* START LISTED ENTRIES *

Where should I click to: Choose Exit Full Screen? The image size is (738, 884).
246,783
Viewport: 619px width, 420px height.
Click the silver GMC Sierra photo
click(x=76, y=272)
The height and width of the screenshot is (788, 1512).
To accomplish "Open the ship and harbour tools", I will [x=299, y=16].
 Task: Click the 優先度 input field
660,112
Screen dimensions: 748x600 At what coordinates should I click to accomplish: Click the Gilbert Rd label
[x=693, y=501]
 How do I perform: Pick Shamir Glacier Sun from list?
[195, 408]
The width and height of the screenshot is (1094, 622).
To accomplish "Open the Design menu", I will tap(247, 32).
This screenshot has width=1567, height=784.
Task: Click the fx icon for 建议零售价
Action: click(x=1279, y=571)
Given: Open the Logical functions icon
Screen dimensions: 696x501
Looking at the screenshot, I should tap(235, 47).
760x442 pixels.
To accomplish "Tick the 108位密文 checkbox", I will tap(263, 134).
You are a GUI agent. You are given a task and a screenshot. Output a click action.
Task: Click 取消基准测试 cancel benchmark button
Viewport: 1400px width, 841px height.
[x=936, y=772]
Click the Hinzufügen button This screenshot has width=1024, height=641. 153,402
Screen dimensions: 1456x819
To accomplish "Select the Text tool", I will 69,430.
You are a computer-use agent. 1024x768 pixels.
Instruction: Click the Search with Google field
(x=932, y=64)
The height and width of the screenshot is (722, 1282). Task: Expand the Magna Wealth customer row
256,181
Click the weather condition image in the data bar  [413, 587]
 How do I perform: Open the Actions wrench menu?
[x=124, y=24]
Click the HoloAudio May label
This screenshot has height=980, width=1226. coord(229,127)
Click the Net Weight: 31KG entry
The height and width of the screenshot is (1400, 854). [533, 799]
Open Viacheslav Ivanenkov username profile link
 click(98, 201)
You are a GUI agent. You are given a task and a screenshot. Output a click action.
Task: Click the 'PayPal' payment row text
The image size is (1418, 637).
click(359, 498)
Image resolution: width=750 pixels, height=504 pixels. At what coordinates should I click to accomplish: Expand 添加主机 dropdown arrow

* END LISTED ENTRIES *

YOUR TASK - From the entries above, return every line that contains the word "button".

TASK SOLUTION -
Task: Click 取消基准测试 cancel benchmark button
Click the Hinzufügen button This screenshot has width=1024, height=641. 153,402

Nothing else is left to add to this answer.